#### [TEXT EXCERPT]
I'll see if I can upload other ones if they're not working :banghead:


----------



## bootymac (Apr 19, 2005)

The_RoadWarrior said:


> WTF?
> I'll see if I can upload other ones if they're not working :banghead:


They work fine. They're links to Youtube Mobile which is throwing people off


----------



## All_Euro (Jul 20, 2008)

Worked fine on my Mac - impressive test results BTW :thumbup:


----------



## groggory (Apr 21, 2003)

Very nice results.

Now redo the tests but then show how much vac to blow it all off.

PS...here's the non-youtube-mobile links for those that want to see his impressive DV

http://www.youtube.com/watch?v=LETV3QZOg5Y&sns=em 

http://www.youtube.com/watch?v=9VjwIFQqtZY&sns=em 

http://www.youtube.com/watch?v=ue9K1rBYWXc&sns=em 

... If you have a piston style valve laying around please do the same tests. I don't see it as stepping on anyone's toes...just do the tests...no judgements.

May the best DV win.


----------



## [email protected] (Jul 1, 2009)

Given that it holds the seal closed at 20psi or even 30psi, how does it behave if 10psi of vacuum is applied to the control nipple? Will it still not open if 20psi of boost is pressing against the piston?


----------



## groggory (Apr 21, 2003)

[email protected] said:


> Given that it holds the seal closed at 20psi or even 30psi, how does it behave if 10psi of vacuum is applied to the control nipple? Will it still not open if 20psi of boost is pressing against the piston?


Excellent question.

Also, at 10, 20, and 30 psi ... what vac will cause all pressure to dump?


----------



## JettaGotBoost (Nov 27, 2010)

#### [DATA SECTION]
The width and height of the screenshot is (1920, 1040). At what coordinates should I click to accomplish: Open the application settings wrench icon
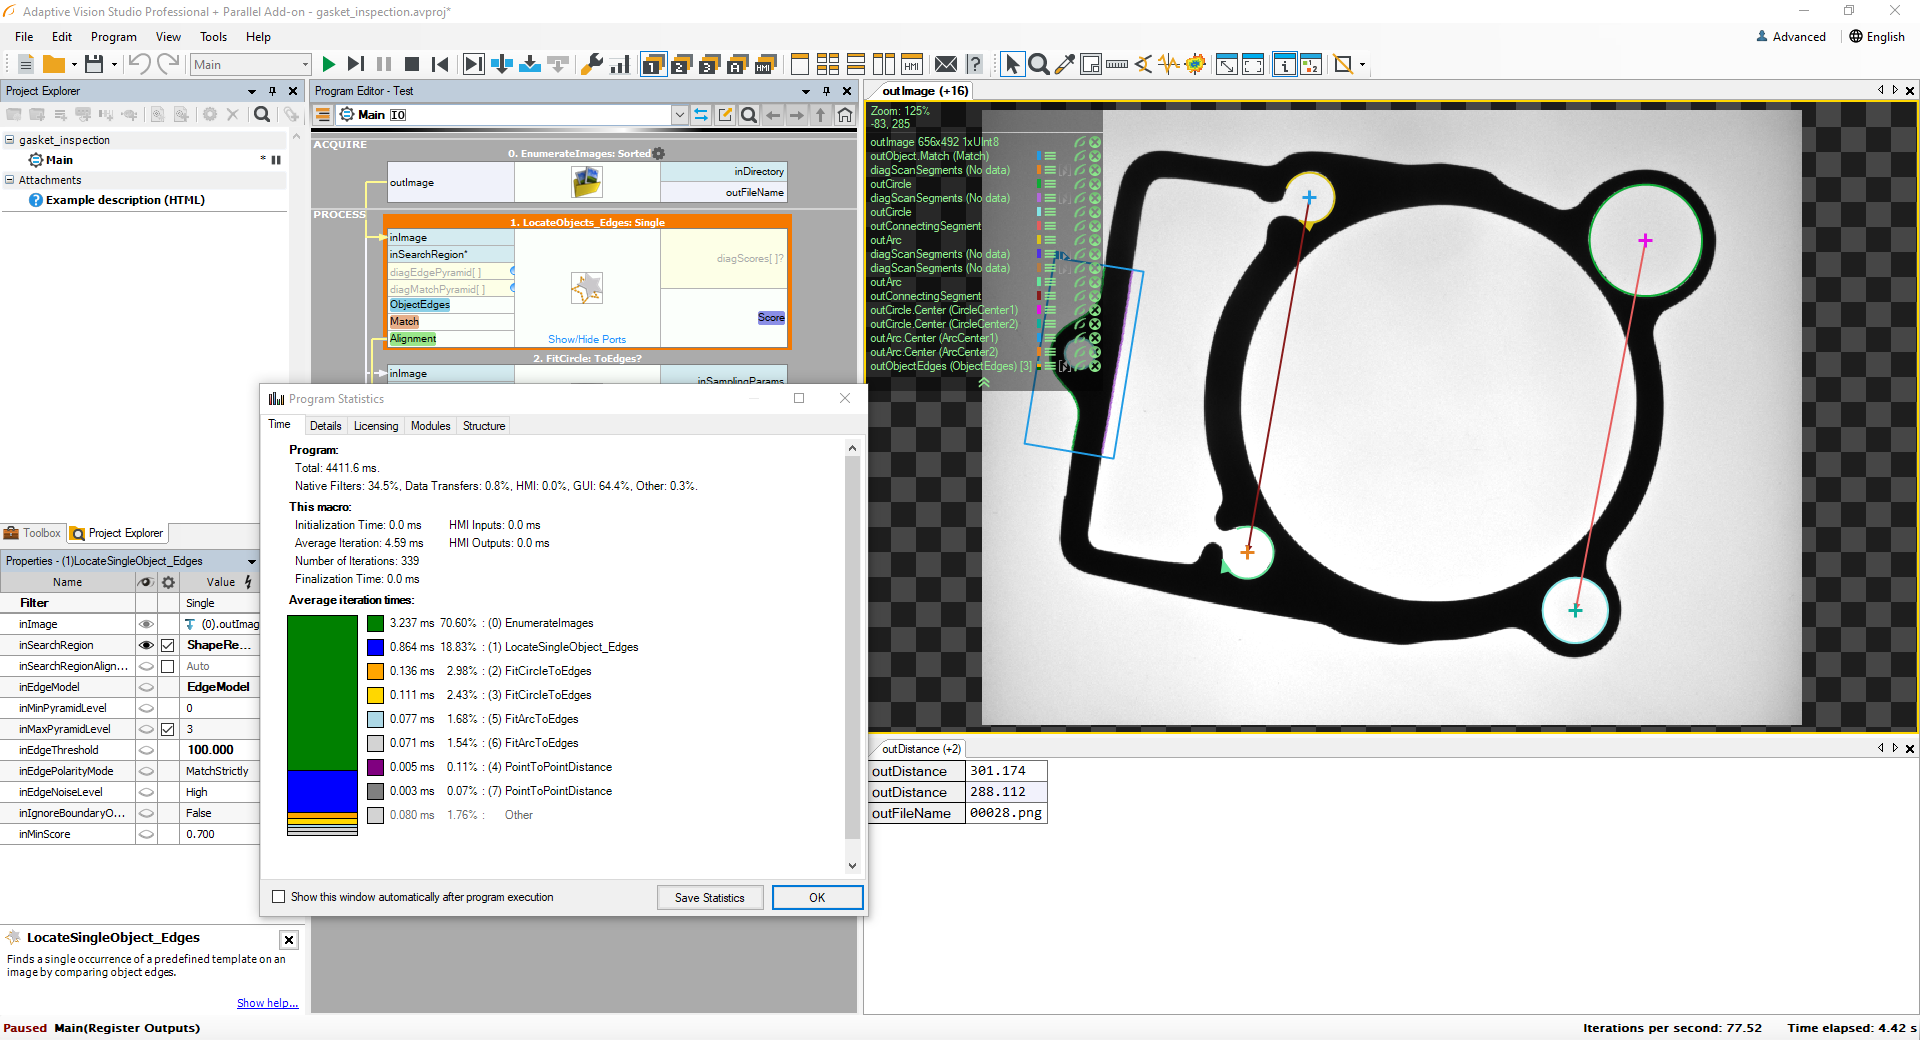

#### [EXERCISE TASK 1]
In the valve-testing forum thread, why does bootymac say the links are throwing people off?
#### [EXERCISE TASK 2]
Write the next part of the valve-testing forum thread, picking up after its final line.
The lines above are separate material and have no connection to the valve-testing forum thread.

#### [RESPONSE 1]
They are links to Youtube Mobile.

#### [RESPONSE 2]
go buy a cai pipe and a cone filter from autozone. unplug your stock dv so it blows into atmosphere and getcha vroooom ppshhhhh on lol


----------



## The_RoadWarrior (Nov 21, 2011)

[email protected] said:


> Given that it holds the seal closed at 20psi or even 30psi, how does it behave if 10psi of vacuum is applied to the control nipple? Will it still not open if 20psi of boost is pressing against the piston?


The same way it will behave with an OEM valve. Remember this is based on an OEM DV from Mitsu, the catch is the diaphragm plate that the spring is resting on is oversized (less spring pressure required per area). Just like the oversized Tial for example, a softer spring (needing less vacuum to operate) will hold the seal a lot better than a smaller piston/plate of the same rate. Think of it as enlarging an internal wastegate flap, it holds more pressure with all else equal because that pressure is distributed over a larger surface.

The same tested valve cracks open at OEM range vacuum for a 1.8t


----------



## groggory (Apr 21, 2003)

The_RoadWarrior said:


> The same way it will behave with an OEM valve. Remember this is based on an OEM DV from Mitsu, the catch is the diaphragm plate that the spring is resting on is oversized (less spring pressure required per area). Just like the oversized Tial for example, a softer spring (needing less vacuum to operate) will hold the seal a lot better than a smaller piston/plate of the same rate. Think of it as enlarging an internal wastegate flap, it holds more pressure with all else equal because that pressure is distributed over a larger surface.
> 
> The same tested valve cracks open at OEM range vacuum for a 1.8t


So if you hook the charge pipe to the vac nipple up top the mad max dv will leak too?

Just to be clear.


----------



## The_RoadWarrior (Nov 21, 2011)

groggory said:


> So if you hook the charge pipe to the vac nipple up top the mad max dv will leak too?
> 
> Just to be clear.


Do you mean hooking both the inlet and the vacuum nipple with pressure?
If so, the Madmax valve will hold over a 60 psi that way ( I stopped at 60 psi because my rubber hose was dangerously ballooning).

The Bosh valves are leaking just like other plastic valves struggle to make a good seal no matter what you do. Mitsubishi also have a plastic version of the metal valve I use for my modifications, it leaks horribly just like the Bosh valves.That is why Mitsubishi from the EVO IX and up gave up on the plastic shells ( the JDM and MR variants used the metal valves already).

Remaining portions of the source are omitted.